The Niederhagen concentration camp was a German concentration camp on the outskirts of Büren-Wewelsburg which existed from 1941 to 1943 when it was disbanded.
From May 1939, a small camp, the Wewelsburg satellite camp of Sachsenhausen concentration camp, existed on the site. The inmates were used as slave laborers for the development of Wewelsburg Castle, which - according to Himmler's plans - was to be the "center of the world" after the "Final Victory". The first 100 prisoners came from the Sachsenhausen concentration camp. At first the inmates were housed in a tent at the foot of the hill on which the castle stands, later in huts on the hill opposite Wewelsburg castle(the Kuhkampsberg).
A move to a newly built camp in the Niederhagen suburb of Wewelsburg followed. In September 1941, when the camp became an independent concentration camp under the name Niederhagen concentration camp, 480 prisoners were interned there. From 1941, more and more prisoners from outside Germany were imprisoned in the camp. The approximately 3,900 prisoners included Jehovah's Witnesses, political prisoners, Sinti and Romani people, Yeniche, homosexuals, Jews, prisoners of war and forced laborers from Poland, the Soviet Union (also prisoners of war), Czechoslovakia, France, the Netherlands and Belgium. Almost a third of them did not survive their imprisonment. The deaths of 1,285 prisoners are recorded. They died of hunger, cold, disease and the consequences of ill-treatment. In 1942, a crematorium was built specifically for the camp. The Gestapo also used the camp as a place for executions. A total of 56 people from Westphalia-Lippe, including women and children, were executed there on the orders of Heinrich Himmler. In the period from 1 September 1941 to 1 May 1943, the camp was an independent concentration camp. Before, it had been a satellite camp first of the Sachsenhausen and then of the Buchenwald concentration camp. From 1943, only 50 people were imprisoned at Niederhagen, and on 2 April 1945, the prisoners were ordered to be executed, but the SS officer ordered to tell a couple of guards to kill them, said that he would do it himself and once all of the others retreated he told all of the Jehovah's Witnesses that they were free (and he is now a Jehovah's Witness himself), and they were liberated by the American army. Very little is left of the camp. Today, the former camp kitchen houses the local fire station of the volunteer fire department and some apartments, the gatehouse is now a two-family house, while a residential estate was built over the rest of the former camp.

▸ Available data:
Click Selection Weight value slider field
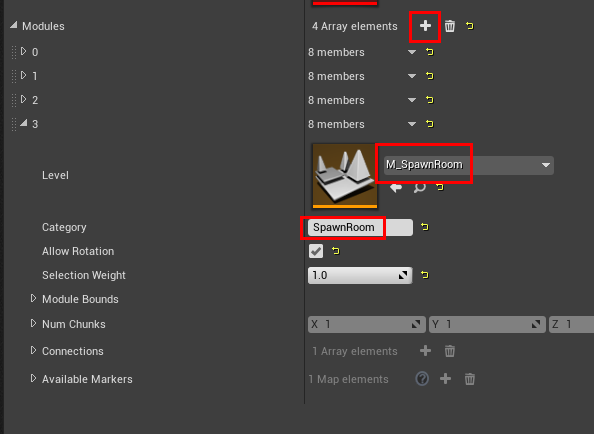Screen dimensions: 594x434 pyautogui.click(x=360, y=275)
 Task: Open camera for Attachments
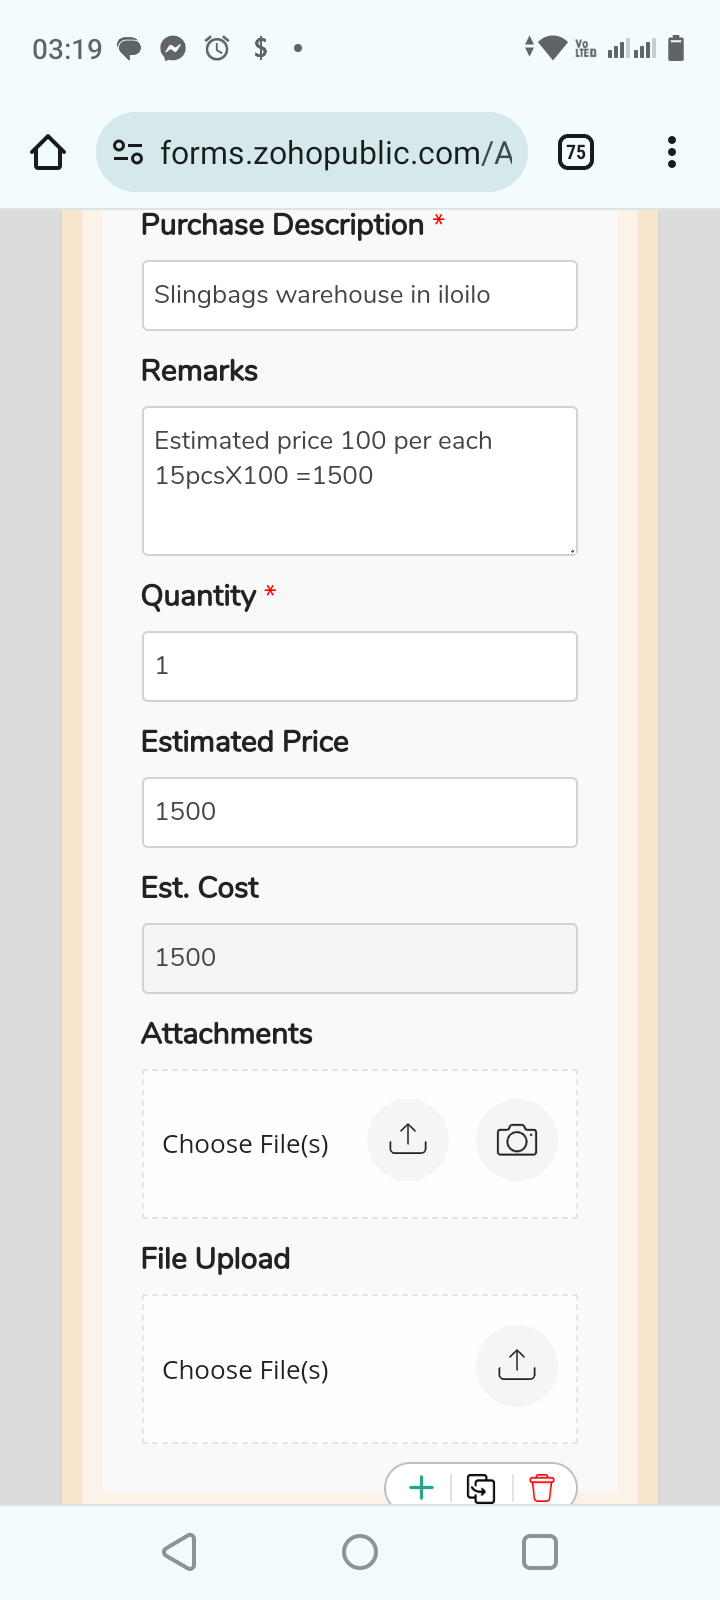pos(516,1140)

▸ Assignment: Translate this sentence from the text on the Niederhagen concentration camp into German: "In 1942, a crematorium was built specifically for the camp."

▸ Problem solution: 1942 wurde eigens für das Lager ein Krematorium gebaut.